Along a main road in the Bekaa plain, early in the morning, Syrian men wait in small groups for any work for the day. “But there are fewer and fewer odd jobs. The daily wage is no longer worth anything. Before the crisis [la valeur de la livre libanaise a plongé sur le marché noir], we got by, we lived on. Since then, the prices have gone crazy. How are we going to make ends meet? “, worries Adnane Al-Hamoud, 28, from the Homs countryside in Syria and a refugee in Lebanon since 2013.
This father of three children, an occasional construction worker, lives in a Deir Zanoun camp: around forty small white cubes pressed together on agricultural land, facing the solid buildings of the locality. . Other small so-called “informal” camps – because Lebanon does not recognize the existence of official camps for Syrian refugees, even if these places are organized -, with tarpaulins held in place by tires, are installed a few hundred meters away. Children come to seek the sun on the edge of the rutted and muddy road.
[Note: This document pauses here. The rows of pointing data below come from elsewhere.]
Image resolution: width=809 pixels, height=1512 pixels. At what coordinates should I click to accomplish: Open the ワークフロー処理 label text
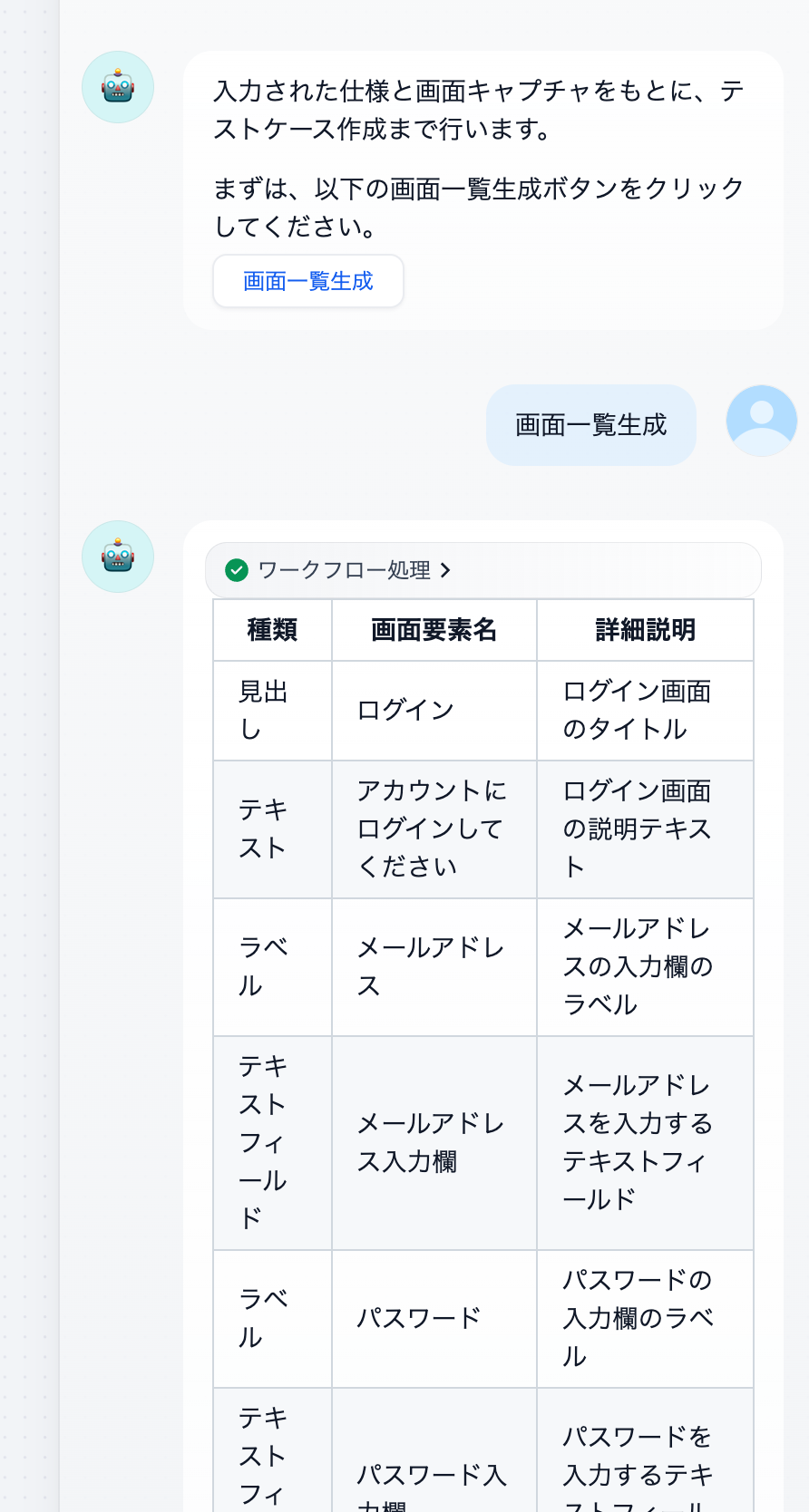click(x=344, y=570)
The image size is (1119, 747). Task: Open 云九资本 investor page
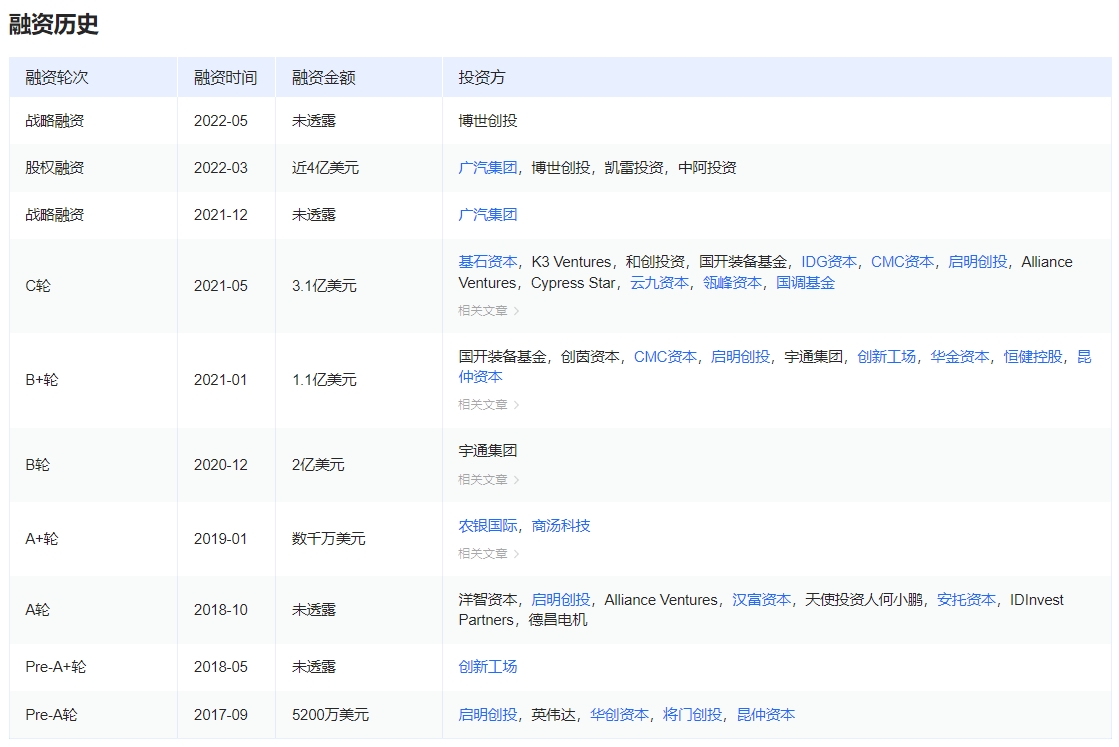tap(659, 283)
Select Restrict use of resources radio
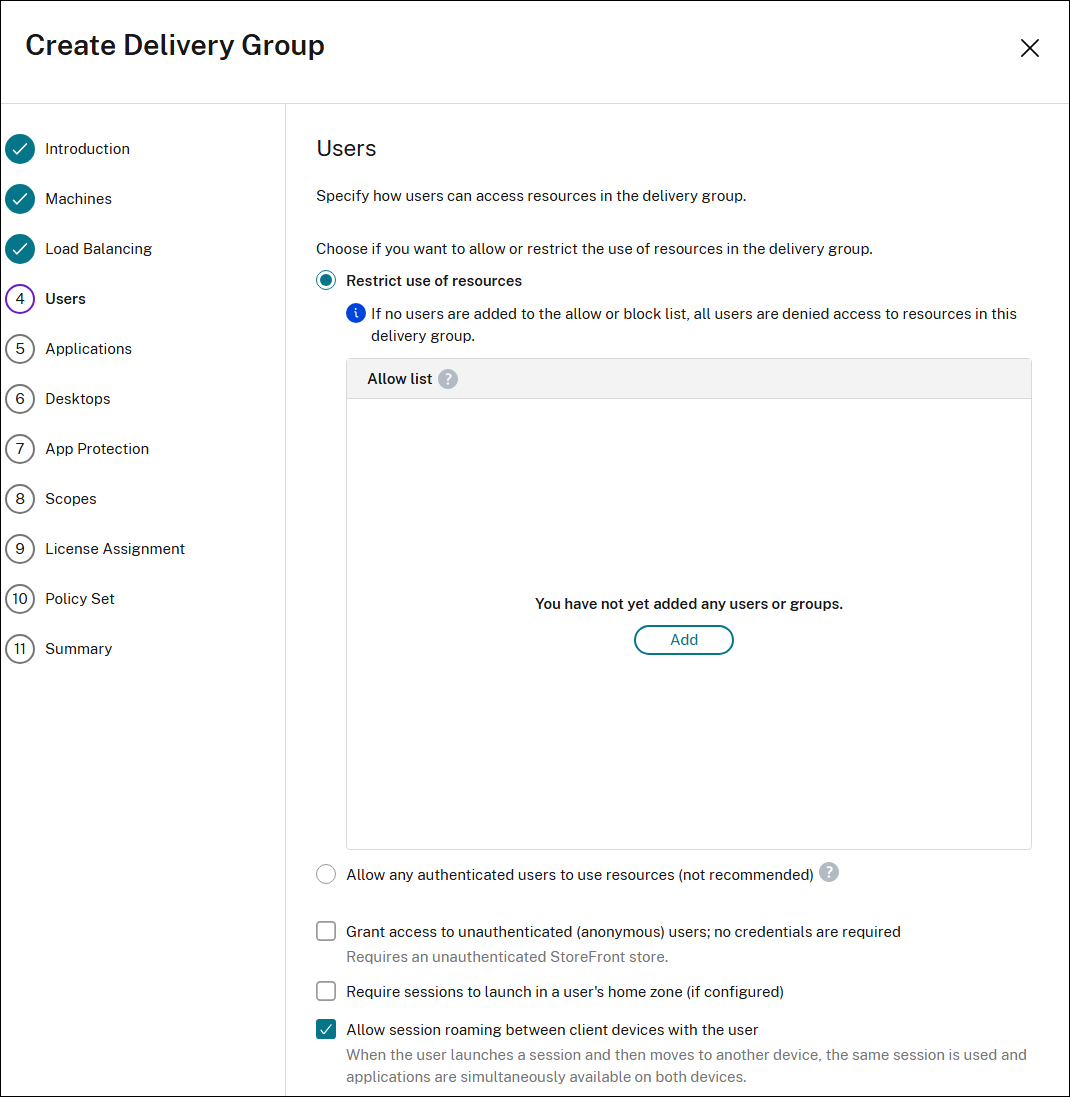 pos(326,281)
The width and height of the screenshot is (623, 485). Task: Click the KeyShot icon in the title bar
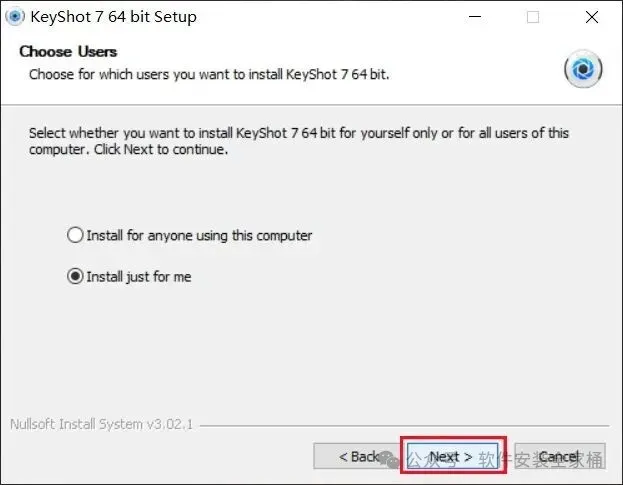coord(15,17)
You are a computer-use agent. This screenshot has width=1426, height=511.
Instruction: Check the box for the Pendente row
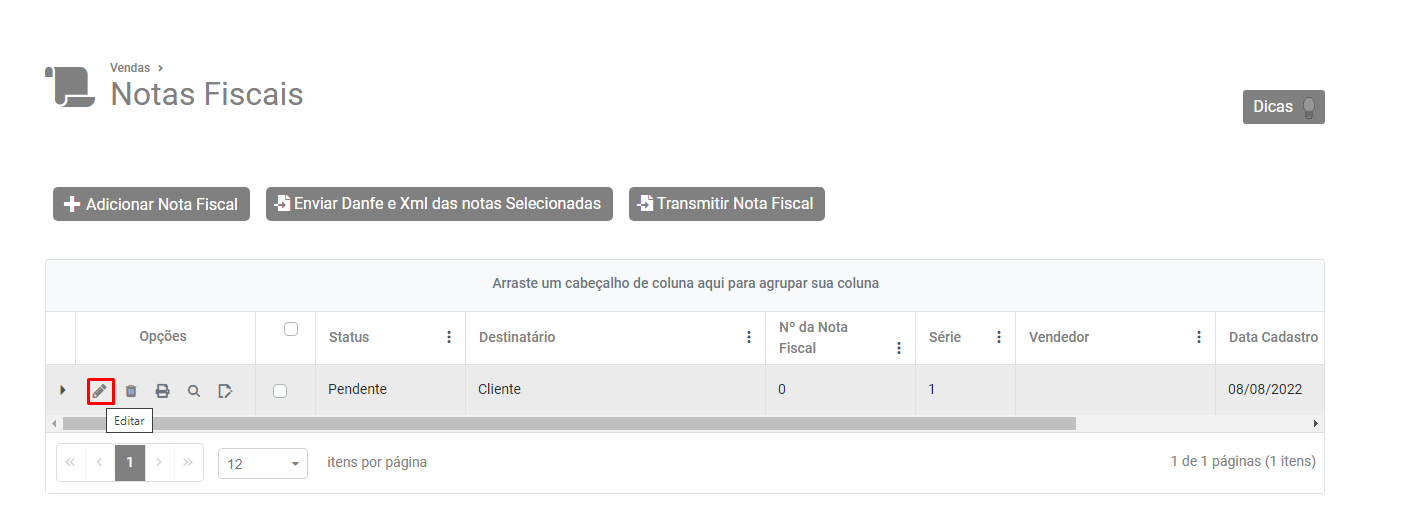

There is nothing to do in the tents and the narrow aisles. The days have grown longer since the crisis leads to waiting and increases anxiety.
According to a study published by UN agencies, nearly 90% of Syrian refugees now live in extreme poverty – up from 55% a year earlier. A lightning acceleration, in a country in full economic and financial collapse. “The most vulnerable communities, including Syrian refugees”, are “At the edge of the abyss”, can we read. The Lebanese authorities say that nearly 1.5 million displaced Syrians live in the territory, a figure higher than the number of families registered with the UN High Commissioner for Refugees. Among the Lebanese, the rate of extreme poverty has fallen from 8% to 23%. The population has fewer and fewer resources, with galloping inflation.
“We start from afar”
“The crisis grips everyone: Lebanese, Syrians. But we start from afar: life under a tarpaulin, sporadic work, insufficient humanitarian aid from which not everyone benefits ”, says the camp official, a refugee in Lebanon for more than seven years, who prefers to remain anonymous. Food packages are brought in from time to time, but not in large enough numbers, deplore the refugees; oil, too, to heat the stoves, while the winter is freezing in the Bekaa valley. “People are not dying of hunger, but we are sinking into ever more dire poverty”, continues this former school director in Syria, who gives tutoring classes to children.